§ INSTRUCTIONS FOR THE TASK
Write every entry out again, unchanged.

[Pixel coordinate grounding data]

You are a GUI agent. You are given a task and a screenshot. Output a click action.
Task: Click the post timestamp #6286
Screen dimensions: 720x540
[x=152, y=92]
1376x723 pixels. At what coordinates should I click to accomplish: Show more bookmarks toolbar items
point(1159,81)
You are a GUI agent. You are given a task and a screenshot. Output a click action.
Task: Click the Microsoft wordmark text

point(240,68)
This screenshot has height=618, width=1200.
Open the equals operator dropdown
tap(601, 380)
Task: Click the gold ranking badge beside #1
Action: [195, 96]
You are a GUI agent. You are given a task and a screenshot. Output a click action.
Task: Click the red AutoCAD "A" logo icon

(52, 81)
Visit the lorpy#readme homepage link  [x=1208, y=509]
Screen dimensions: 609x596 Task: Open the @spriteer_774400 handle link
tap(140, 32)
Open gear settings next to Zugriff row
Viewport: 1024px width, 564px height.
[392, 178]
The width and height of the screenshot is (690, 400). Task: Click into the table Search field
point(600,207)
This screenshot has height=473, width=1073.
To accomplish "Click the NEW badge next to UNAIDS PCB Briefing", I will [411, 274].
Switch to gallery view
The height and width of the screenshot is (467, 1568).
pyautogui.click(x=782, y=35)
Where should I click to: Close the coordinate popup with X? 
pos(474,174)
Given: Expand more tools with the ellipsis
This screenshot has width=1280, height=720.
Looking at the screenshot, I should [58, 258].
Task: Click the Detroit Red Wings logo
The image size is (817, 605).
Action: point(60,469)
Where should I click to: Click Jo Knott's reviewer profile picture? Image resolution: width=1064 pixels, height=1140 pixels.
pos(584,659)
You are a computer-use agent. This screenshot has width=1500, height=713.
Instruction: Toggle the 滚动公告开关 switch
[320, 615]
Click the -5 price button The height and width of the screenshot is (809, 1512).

§ COMPLETED TASK
You are a GUI agent. You are given a task and a screenshot. Output a click action.
Task: Click the post timestamp #6286
Screen dimensions: 720x540
[x=152, y=92]
1376x723 pixels. At what coordinates should I click to accomplish: Show more bookmarks toolbar items
point(1159,81)
You are a GUI agent. You are given a task and a screenshot. Output a click action.
Task: Click the Microsoft wordmark text

point(240,68)
This screenshot has height=618, width=1200.
Open the equals operator dropdown
tap(601, 380)
Task: Click the gold ranking badge beside #1
Action: [195, 96]
You are a GUI agent. You are given a task and a screenshot. Output a click action.
Task: Click the red AutoCAD "A" logo icon

(52, 81)
Visit the lorpy#readme homepage link  [x=1208, y=509]
Screen dimensions: 609x596 Task: Open the @spriteer_774400 handle link
tap(140, 32)
Open gear settings next to Zugriff row
Viewport: 1024px width, 564px height.
[392, 178]
The width and height of the screenshot is (690, 400). Task: Click into the table Search field
point(600,207)
This screenshot has height=473, width=1073.
To accomplish "Click the NEW badge next to UNAIDS PCB Briefing", I will [411, 274].
Switch to gallery view
The height and width of the screenshot is (467, 1568).
pyautogui.click(x=782, y=35)
Where should I click to: Close the coordinate popup with X? 
pos(474,174)
Given: Expand more tools with the ellipsis
This screenshot has width=1280, height=720.
Looking at the screenshot, I should [58, 258].
Task: Click the Detroit Red Wings logo
The image size is (817, 605).
Action: point(60,469)
Where should I click to: Click Jo Knott's reviewer profile picture? Image resolution: width=1064 pixels, height=1140 pixels.
pos(584,659)
You are a computer-use agent. This screenshot has width=1500, height=713.
Instruction: Toggle the 滚动公告开关 switch
[320, 615]
Click the -5 price button The height and width of the screenshot is (809, 1512).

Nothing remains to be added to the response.